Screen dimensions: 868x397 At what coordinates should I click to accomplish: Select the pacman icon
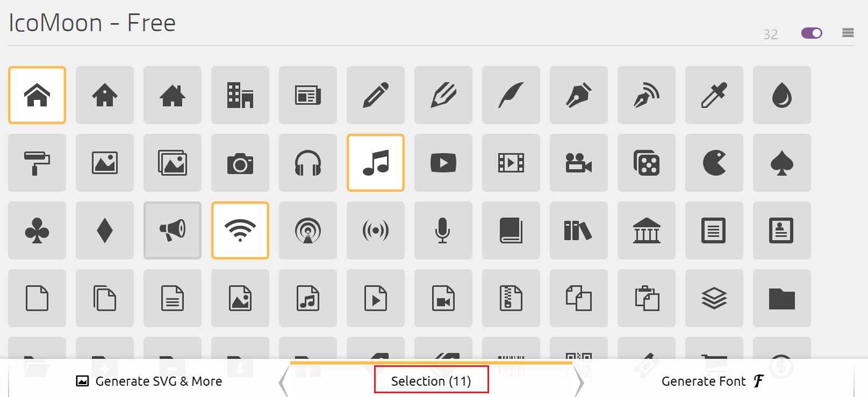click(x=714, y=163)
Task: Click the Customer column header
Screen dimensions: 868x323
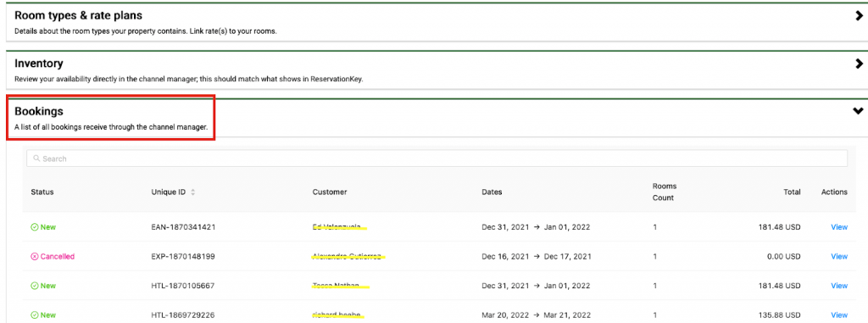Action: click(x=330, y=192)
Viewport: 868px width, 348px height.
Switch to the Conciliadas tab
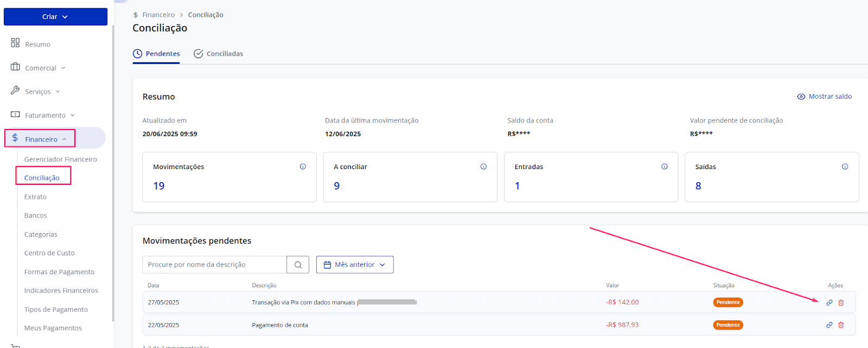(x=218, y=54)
# # # # #
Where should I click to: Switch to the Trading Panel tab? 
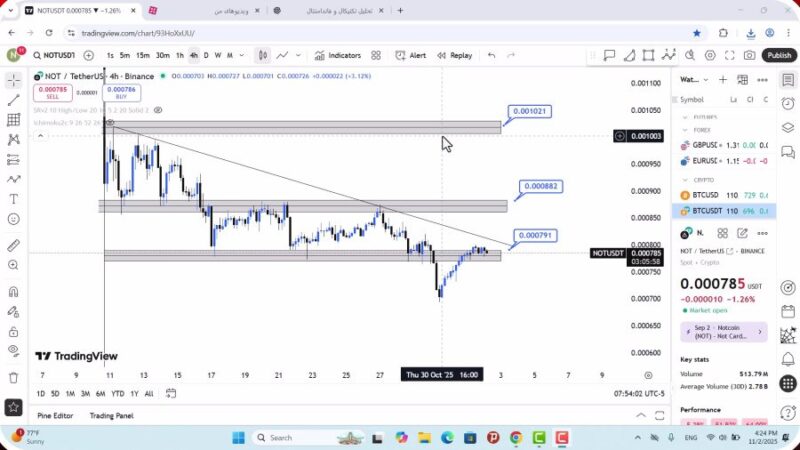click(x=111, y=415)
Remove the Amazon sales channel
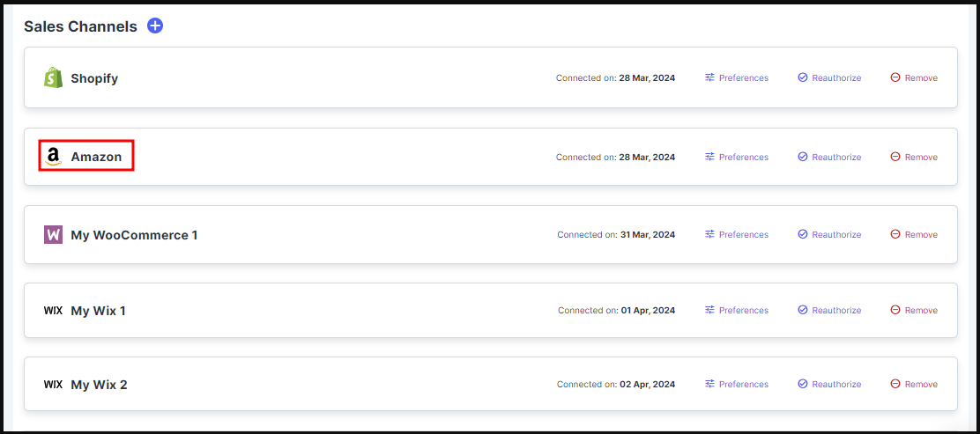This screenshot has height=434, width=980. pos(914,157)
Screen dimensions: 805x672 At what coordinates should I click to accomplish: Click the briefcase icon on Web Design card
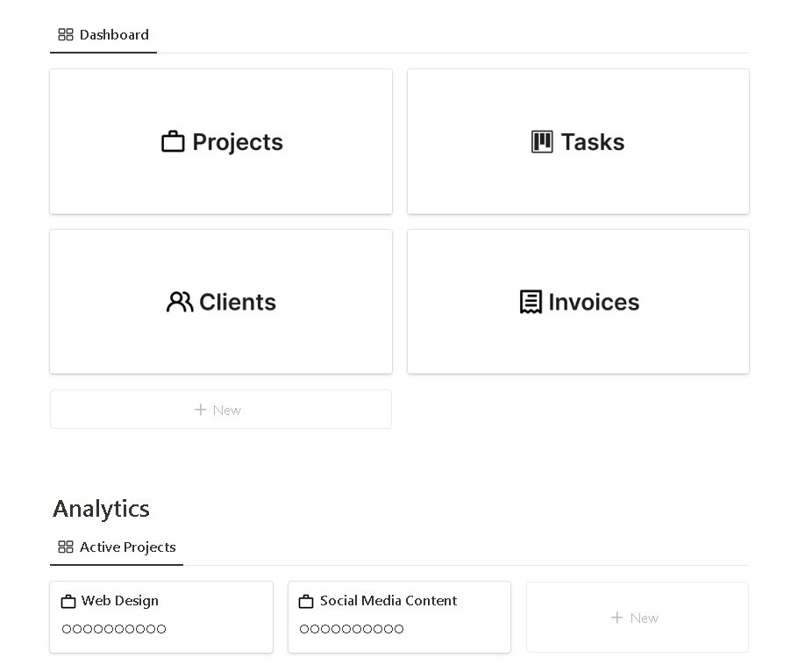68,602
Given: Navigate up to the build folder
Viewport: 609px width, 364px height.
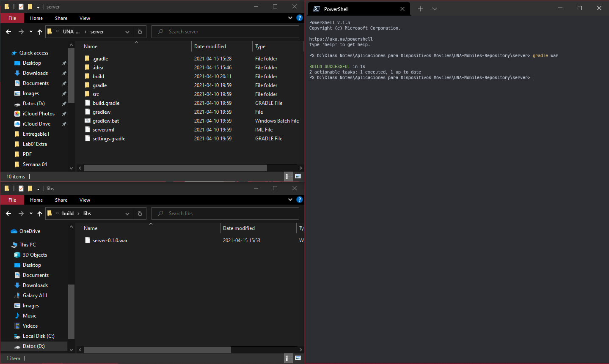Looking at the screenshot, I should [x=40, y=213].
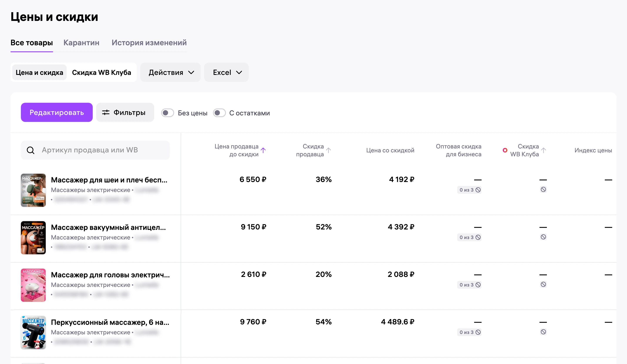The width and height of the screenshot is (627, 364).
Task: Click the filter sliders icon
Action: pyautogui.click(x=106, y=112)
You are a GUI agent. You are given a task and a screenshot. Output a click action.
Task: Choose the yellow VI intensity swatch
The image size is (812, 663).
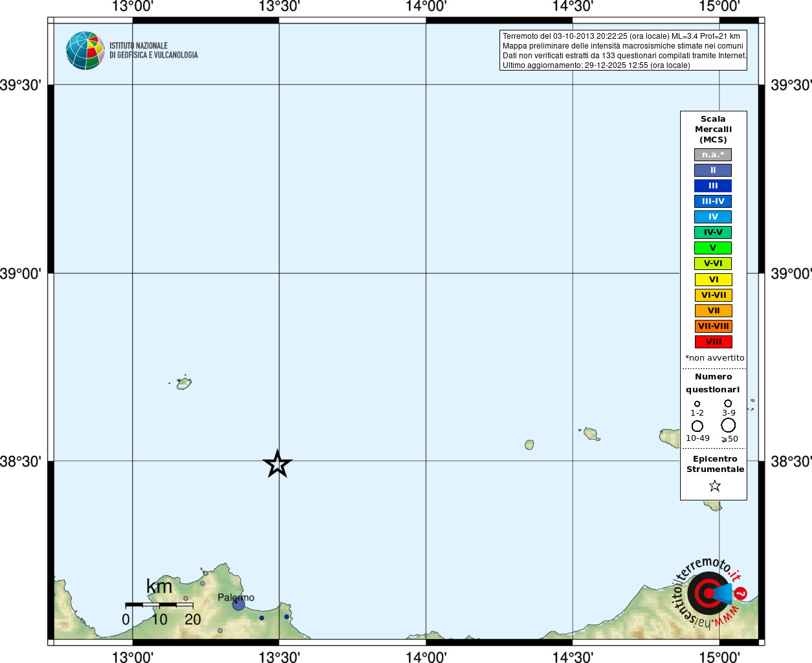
# # # # #
__HOW TO COMPLETE THIS TASK__
Both boundary lines included, write out word for word only the lines above from the one containing "Given: Navigate up to the build folder" to the one containing "The image size is (812, 663).", leaving out any pictures.

__ANSWER FOR THIS EXERCISE__
Given: Navigate up to the build folder
Viewport: 609px width, 364px height.
Looking at the screenshot, I should [x=40, y=213].
The width and height of the screenshot is (627, 364).
Task: Click the filter sliders icon
Action: pyautogui.click(x=106, y=112)
You are a GUI agent. You are given a task and a screenshot. Output a click action.
Task: Choose the yellow VI intensity swatch
The image size is (812, 663).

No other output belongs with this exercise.